With Adams, as well as the Trump administration’s moves to drop the case and gut any remaining independence out of the Department of Justice, damn the consequences, we have perhaps arrived at the logical endpoint of these arrangements. Trump is, as everyone is fully aware, the American president with far and away the most foreign financial entanglements, from his Trump Organization inking new deals in places like Oman and Vietnam to the Saudi-backed LIV Golf hosting tournaments at Trump properties, to all of the ways foreign regimes can back Trump’s new memecoin. And that’s not even including all of the ongoing questions about, say, whether the Egyptian dictatorship plowed millions of dollars into Trump’s first campaign—helping launch Trump to the White House in the first place.

It’s unlikely we’ll ever get an answer to the latter point because Trump, in less than a month into his second term, has decimated all of the United States’ remaining anti-corruption credentials. But it would hardly be surprising if Cairo did so, not least because the Egyptian dictatorship was recently outed as secretly bankrolling one of America’s most prominent senators—a man who realized, allegedly alongside Adams, just how much boodle could be made by opening the doors of American politics to foreign regimes’ dirty money.

This is a reality that American politicians, led by Trump and Adams, will only rub in Americans’ faces more and more in coming years. And a vicious cycle may be slouching toward Washington to be born, as other American politicians realize that, moving forward, in order to keep up with their opponents’ spending, they’ll have to look to non-American sources of their own just to keep pace. It will be an accelerating downward spiral, with no bottom in sight.

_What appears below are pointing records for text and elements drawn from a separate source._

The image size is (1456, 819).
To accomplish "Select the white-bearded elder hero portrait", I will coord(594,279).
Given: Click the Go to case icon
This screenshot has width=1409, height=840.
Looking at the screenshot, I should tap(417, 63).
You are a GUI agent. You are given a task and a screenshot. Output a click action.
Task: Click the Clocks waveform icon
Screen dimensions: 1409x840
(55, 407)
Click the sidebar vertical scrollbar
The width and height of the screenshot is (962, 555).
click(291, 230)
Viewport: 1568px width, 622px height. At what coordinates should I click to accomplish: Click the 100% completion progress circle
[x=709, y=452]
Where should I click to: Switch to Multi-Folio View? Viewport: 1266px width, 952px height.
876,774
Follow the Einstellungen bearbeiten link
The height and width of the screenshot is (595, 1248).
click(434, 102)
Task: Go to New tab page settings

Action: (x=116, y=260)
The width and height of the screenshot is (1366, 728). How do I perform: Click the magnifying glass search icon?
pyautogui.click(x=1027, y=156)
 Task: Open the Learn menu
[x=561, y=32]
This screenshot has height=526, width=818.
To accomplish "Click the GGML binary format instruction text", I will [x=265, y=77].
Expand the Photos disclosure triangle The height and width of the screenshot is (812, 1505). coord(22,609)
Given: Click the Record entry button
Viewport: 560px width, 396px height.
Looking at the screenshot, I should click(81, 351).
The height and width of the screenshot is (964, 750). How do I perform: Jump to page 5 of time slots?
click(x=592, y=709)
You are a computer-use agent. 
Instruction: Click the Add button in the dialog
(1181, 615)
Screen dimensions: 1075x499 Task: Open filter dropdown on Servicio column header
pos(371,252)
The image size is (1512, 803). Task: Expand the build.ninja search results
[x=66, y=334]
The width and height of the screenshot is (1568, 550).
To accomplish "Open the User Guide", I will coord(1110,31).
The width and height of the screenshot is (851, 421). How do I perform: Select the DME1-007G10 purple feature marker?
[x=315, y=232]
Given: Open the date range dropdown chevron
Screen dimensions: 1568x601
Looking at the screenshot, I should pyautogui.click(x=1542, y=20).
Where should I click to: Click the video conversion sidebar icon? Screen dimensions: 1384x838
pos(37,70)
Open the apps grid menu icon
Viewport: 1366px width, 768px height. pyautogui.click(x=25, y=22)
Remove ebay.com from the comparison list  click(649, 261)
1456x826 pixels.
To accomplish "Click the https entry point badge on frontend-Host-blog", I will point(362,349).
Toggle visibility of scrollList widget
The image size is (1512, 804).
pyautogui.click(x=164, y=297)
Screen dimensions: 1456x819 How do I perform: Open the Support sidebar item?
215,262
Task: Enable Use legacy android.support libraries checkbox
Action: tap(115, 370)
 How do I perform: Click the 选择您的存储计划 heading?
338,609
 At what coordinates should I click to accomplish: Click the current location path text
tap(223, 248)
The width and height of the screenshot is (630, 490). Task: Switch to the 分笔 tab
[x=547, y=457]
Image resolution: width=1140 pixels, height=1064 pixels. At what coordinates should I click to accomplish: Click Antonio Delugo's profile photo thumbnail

Lifting any consequences for Adams’s alleged malfeasance—eliminating any costs for Adams allegedly succoring foreign regimes and tapping into the bottomless pool of dirty money sloshing around the world—means that other politicians around the country, and regimes around the world, will only come to one, inescapable conclusion. The days of prosecutors targeting American officials who accept foreign funding are over. The days of American elections being funded, and decided, by Americans are done. A new era is dawning, all thanks to Eric Adams, and the corrupt president who came to his rescue.